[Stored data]
++++++++++

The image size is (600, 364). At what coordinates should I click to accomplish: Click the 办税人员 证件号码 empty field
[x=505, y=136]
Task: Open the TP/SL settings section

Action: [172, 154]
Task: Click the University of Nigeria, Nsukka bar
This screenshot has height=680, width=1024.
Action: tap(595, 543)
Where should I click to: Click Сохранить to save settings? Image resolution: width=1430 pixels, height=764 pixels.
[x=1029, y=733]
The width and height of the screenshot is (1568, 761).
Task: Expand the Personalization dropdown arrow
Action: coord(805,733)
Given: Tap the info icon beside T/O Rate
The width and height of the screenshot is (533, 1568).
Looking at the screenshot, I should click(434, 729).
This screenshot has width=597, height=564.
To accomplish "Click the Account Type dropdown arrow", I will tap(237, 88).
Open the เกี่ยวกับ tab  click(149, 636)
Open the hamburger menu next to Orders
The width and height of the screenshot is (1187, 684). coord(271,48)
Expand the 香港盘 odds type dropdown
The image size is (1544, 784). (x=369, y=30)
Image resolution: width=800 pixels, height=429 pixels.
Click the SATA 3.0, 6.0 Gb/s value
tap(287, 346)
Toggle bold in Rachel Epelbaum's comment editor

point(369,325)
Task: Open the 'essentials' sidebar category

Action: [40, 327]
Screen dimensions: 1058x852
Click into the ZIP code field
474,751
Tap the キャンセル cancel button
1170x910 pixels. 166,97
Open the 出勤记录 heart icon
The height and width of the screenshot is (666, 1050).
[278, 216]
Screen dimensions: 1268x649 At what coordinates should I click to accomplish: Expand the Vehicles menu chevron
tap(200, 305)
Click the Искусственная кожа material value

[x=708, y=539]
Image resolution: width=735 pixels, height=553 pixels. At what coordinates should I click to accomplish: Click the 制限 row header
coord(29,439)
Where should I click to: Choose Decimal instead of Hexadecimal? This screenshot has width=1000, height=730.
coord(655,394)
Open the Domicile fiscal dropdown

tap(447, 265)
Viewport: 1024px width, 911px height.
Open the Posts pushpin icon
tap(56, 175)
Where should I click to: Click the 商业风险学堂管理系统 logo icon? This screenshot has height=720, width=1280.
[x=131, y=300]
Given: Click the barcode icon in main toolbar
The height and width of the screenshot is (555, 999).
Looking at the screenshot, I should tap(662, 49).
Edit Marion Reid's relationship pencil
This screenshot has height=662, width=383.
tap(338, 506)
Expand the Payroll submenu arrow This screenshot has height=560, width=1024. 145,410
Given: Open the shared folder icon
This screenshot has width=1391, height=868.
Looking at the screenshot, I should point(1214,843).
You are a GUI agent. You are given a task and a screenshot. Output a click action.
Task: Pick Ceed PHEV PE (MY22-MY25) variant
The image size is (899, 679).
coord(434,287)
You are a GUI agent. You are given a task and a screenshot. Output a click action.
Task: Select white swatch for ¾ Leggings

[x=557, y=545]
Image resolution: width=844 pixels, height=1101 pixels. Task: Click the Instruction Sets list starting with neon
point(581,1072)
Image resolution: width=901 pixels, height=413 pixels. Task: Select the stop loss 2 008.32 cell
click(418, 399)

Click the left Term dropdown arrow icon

++++++++++

* [YOUR INSTRUCTIONS]
The response should consist of all the entries, set down exactly.

* [RESPONSE BOX]
The image size is (600, 364). At what coordinates should I click to accomplish: Click the 办税人员 证件号码 empty field
[x=505, y=136]
Task: Open the TP/SL settings section

Action: [172, 154]
Task: Click the University of Nigeria, Nsukka bar
This screenshot has height=680, width=1024.
Action: tap(595, 543)
Where should I click to: Click Сохранить to save settings? Image resolution: width=1430 pixels, height=764 pixels.
[x=1029, y=733]
The width and height of the screenshot is (1568, 761).
Task: Expand the Personalization dropdown arrow
Action: coord(805,733)
Given: Tap the info icon beside T/O Rate
The width and height of the screenshot is (533, 1568).
Looking at the screenshot, I should click(434, 729).
This screenshot has width=597, height=564.
To accomplish "Click the Account Type dropdown arrow", I will tap(237, 88).
Open the เกี่ยวกับ tab  click(149, 636)
Open the hamburger menu next to Orders
The width and height of the screenshot is (1187, 684). coord(271,48)
Expand the 香港盘 odds type dropdown
The image size is (1544, 784). (x=369, y=30)
Image resolution: width=800 pixels, height=429 pixels.
Click the SATA 3.0, 6.0 Gb/s value
tap(287, 346)
Toggle bold in Rachel Epelbaum's comment editor

point(369,325)
Task: Open the 'essentials' sidebar category

Action: [40, 327]
Screen dimensions: 1058x852
Click into the ZIP code field
474,751
Tap the キャンセル cancel button
1170x910 pixels. 166,97
Open the 出勤记录 heart icon
The height and width of the screenshot is (666, 1050).
[278, 216]
Screen dimensions: 1268x649 At what coordinates should I click to accomplish: Expand the Vehicles menu chevron
tap(200, 305)
Click the Искусственная кожа material value

[x=708, y=539]
Image resolution: width=735 pixels, height=553 pixels. At what coordinates should I click to accomplish: Click the 制限 row header
coord(29,439)
Where should I click to: Choose Decimal instead of Hexadecimal? This screenshot has width=1000, height=730.
coord(655,394)
Open the Domicile fiscal dropdown

tap(447, 265)
Viewport: 1024px width, 911px height.
Open the Posts pushpin icon
tap(56, 175)
Where should I click to: Click the 商业风险学堂管理系统 logo icon? This screenshot has height=720, width=1280.
[x=131, y=300]
Given: Click the barcode icon in main toolbar
The height and width of the screenshot is (555, 999).
Looking at the screenshot, I should tap(662, 49).
Edit Marion Reid's relationship pencil
This screenshot has height=662, width=383.
tap(338, 506)
Expand the Payroll submenu arrow This screenshot has height=560, width=1024. 145,410
Given: Open the shared folder icon
This screenshot has width=1391, height=868.
Looking at the screenshot, I should point(1214,843).
You are a GUI agent. You are given a task and a screenshot. Output a click action.
Task: Pick Ceed PHEV PE (MY22-MY25) variant
The image size is (899, 679).
coord(434,287)
You are a GUI agent. You are given a task and a screenshot. Output a click action.
Task: Select white swatch for ¾ Leggings

[x=557, y=545]
Image resolution: width=844 pixels, height=1101 pixels. Task: Click the Instruction Sets list starting with neon
point(581,1072)
Image resolution: width=901 pixels, height=413 pixels. Task: Select the stop loss 2 008.32 cell
click(418, 399)

Click the left Term dropdown arrow icon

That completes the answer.